§ **Task goal**
Report every line of the records below that contains the word "click".

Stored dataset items
━━━━━━━━━━
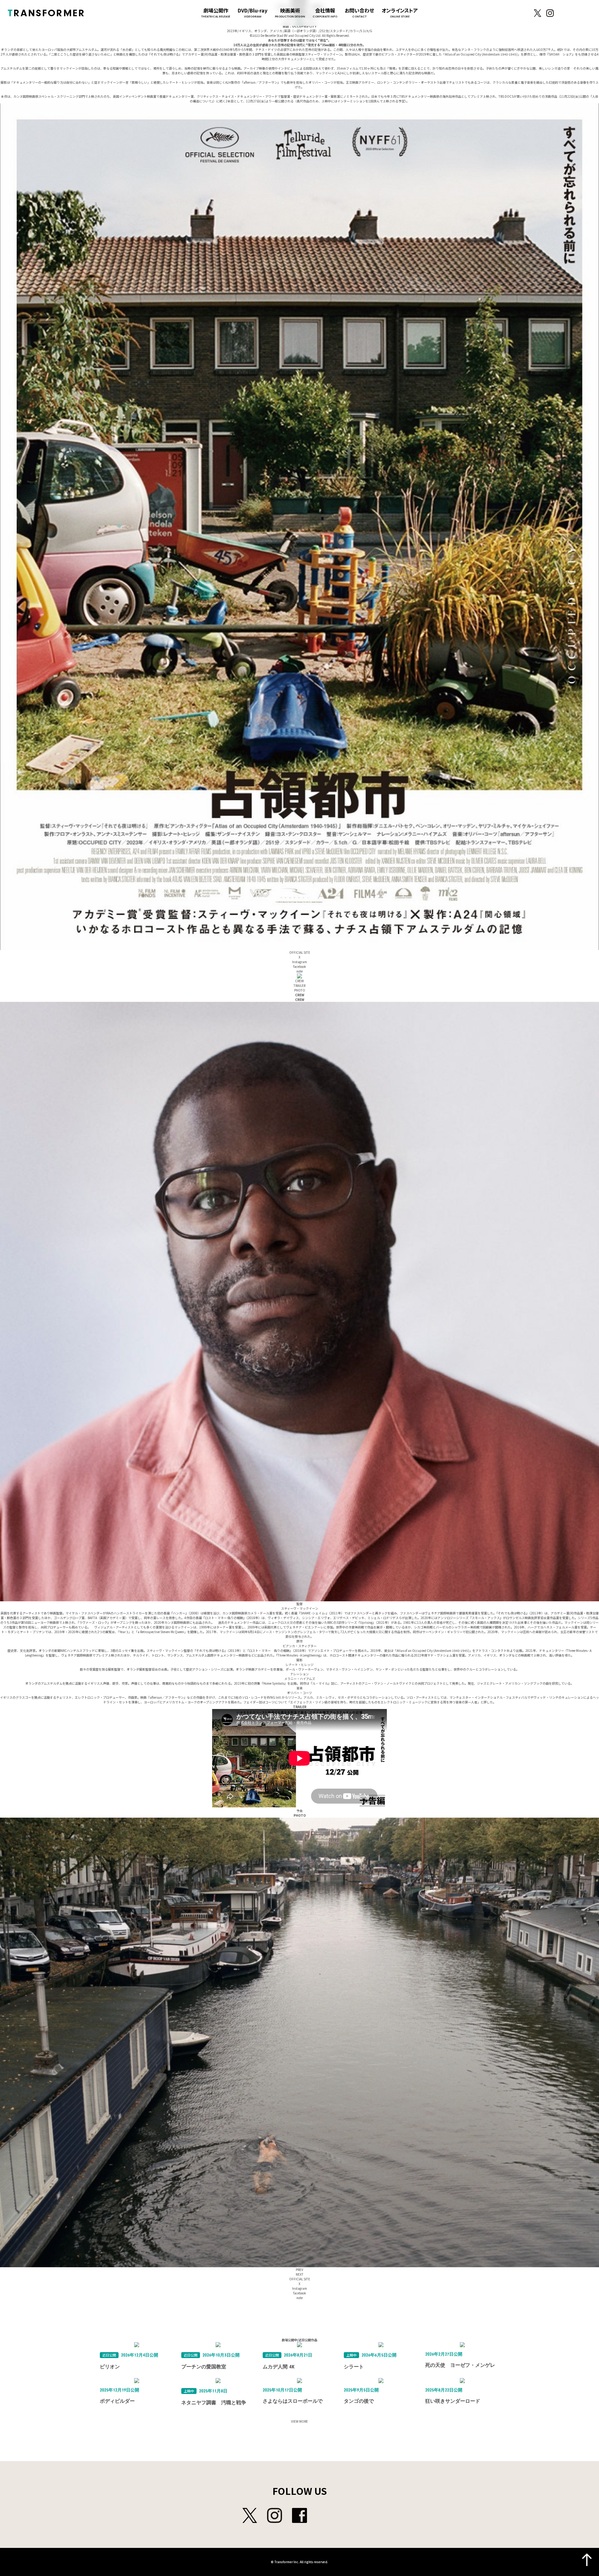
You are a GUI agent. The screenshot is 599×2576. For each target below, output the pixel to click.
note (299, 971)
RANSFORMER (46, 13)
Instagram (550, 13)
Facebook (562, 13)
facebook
━━━━━━━━━━
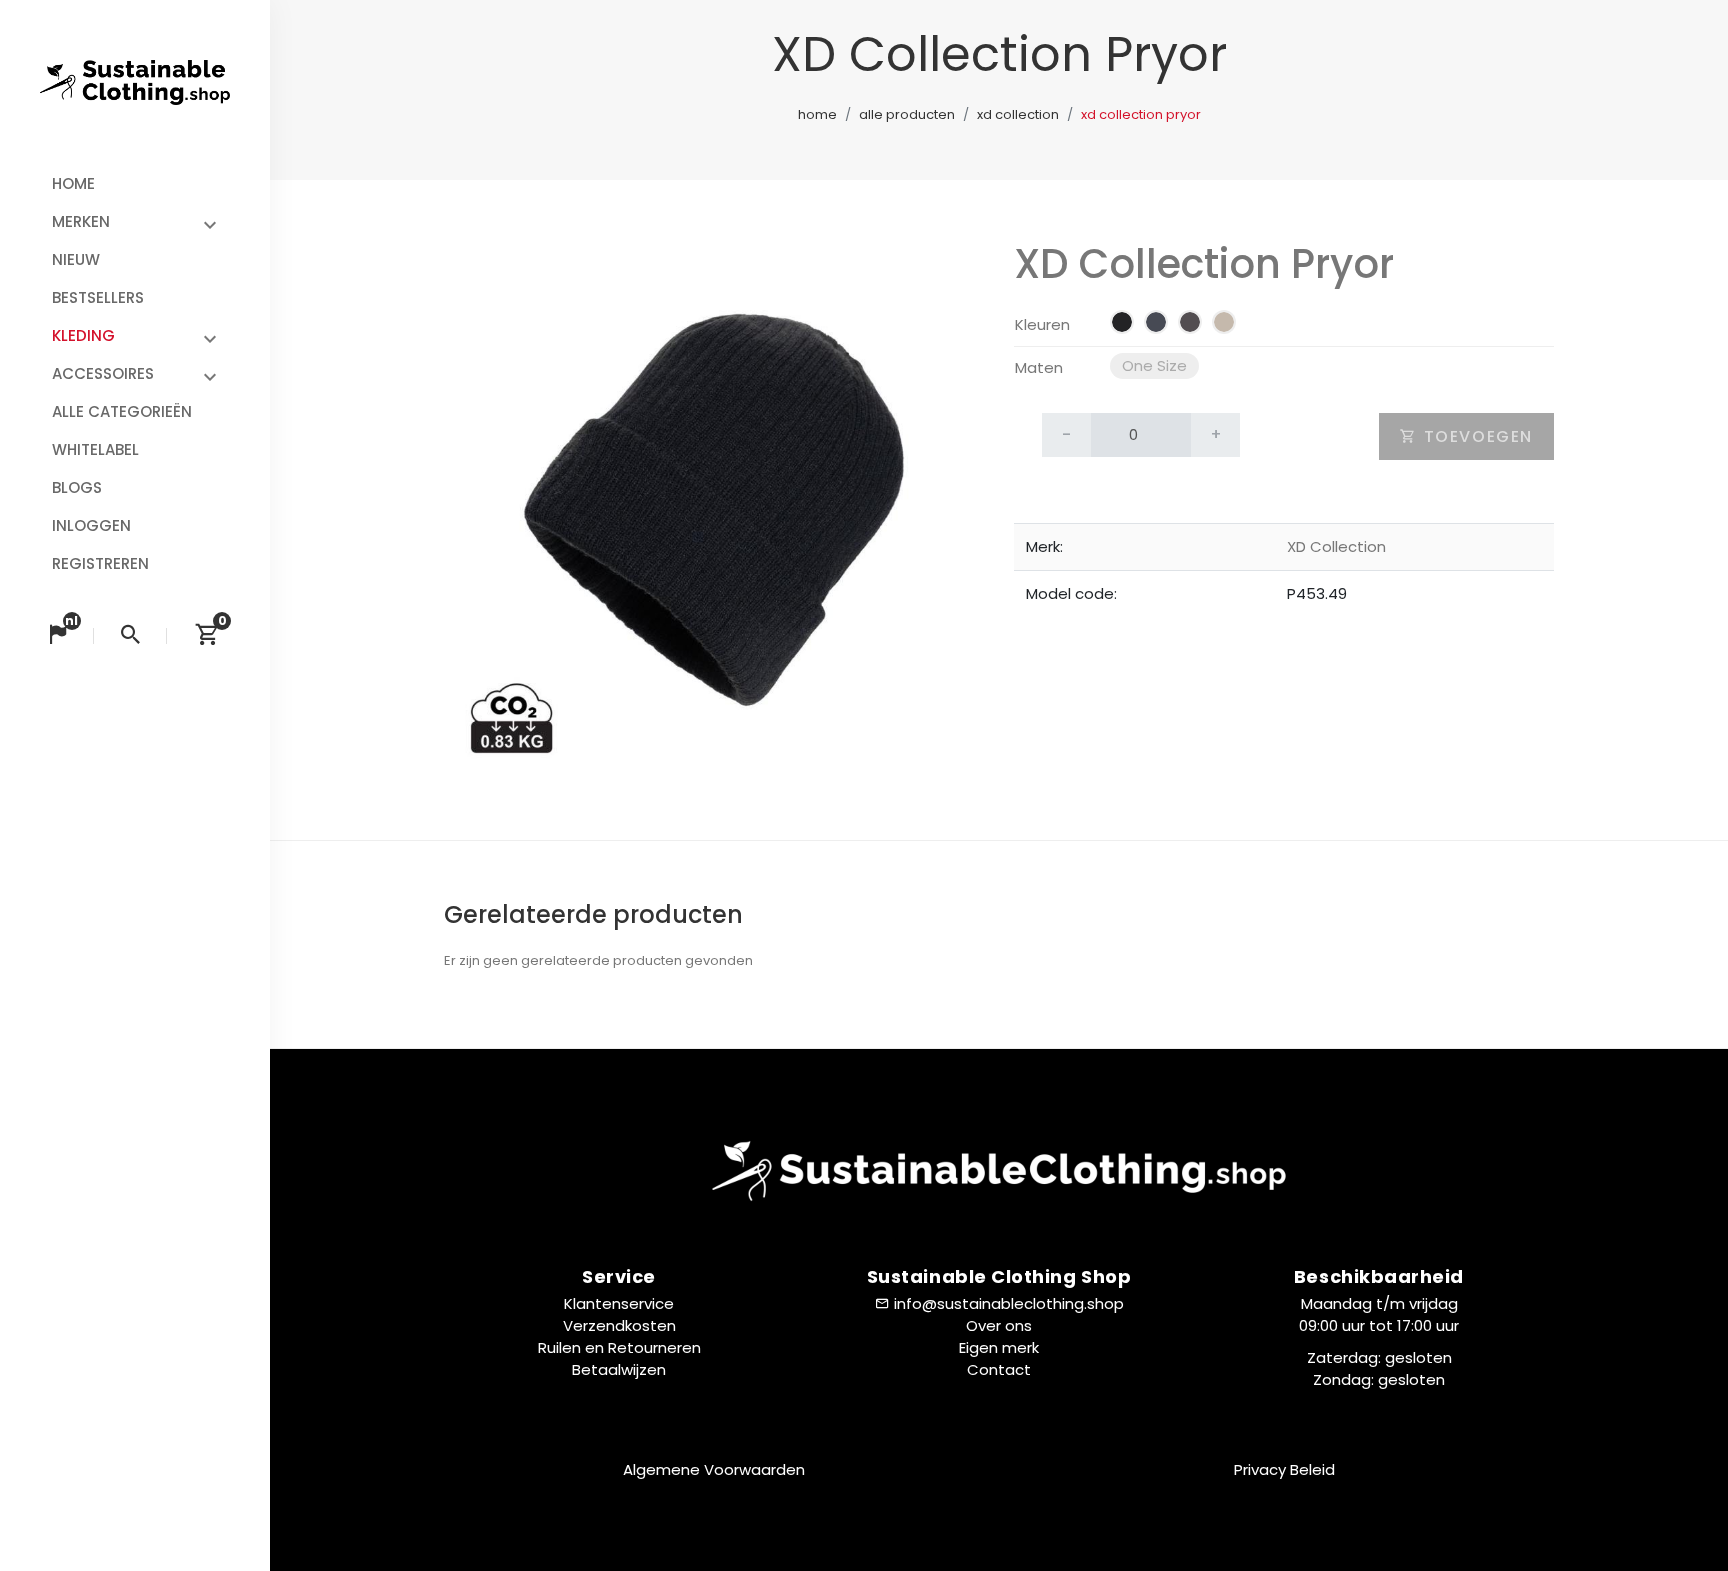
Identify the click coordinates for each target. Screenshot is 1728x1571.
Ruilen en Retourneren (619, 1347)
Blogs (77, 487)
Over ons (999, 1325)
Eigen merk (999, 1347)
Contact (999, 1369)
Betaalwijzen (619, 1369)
━━━━━━━━━━
§ **Exercise answer**
You are a GUI agent. The screenshot is 599×2576. For each target below, output the pixel to click.
Identify the click coordinates for each target. Screenshot is 1728x1571.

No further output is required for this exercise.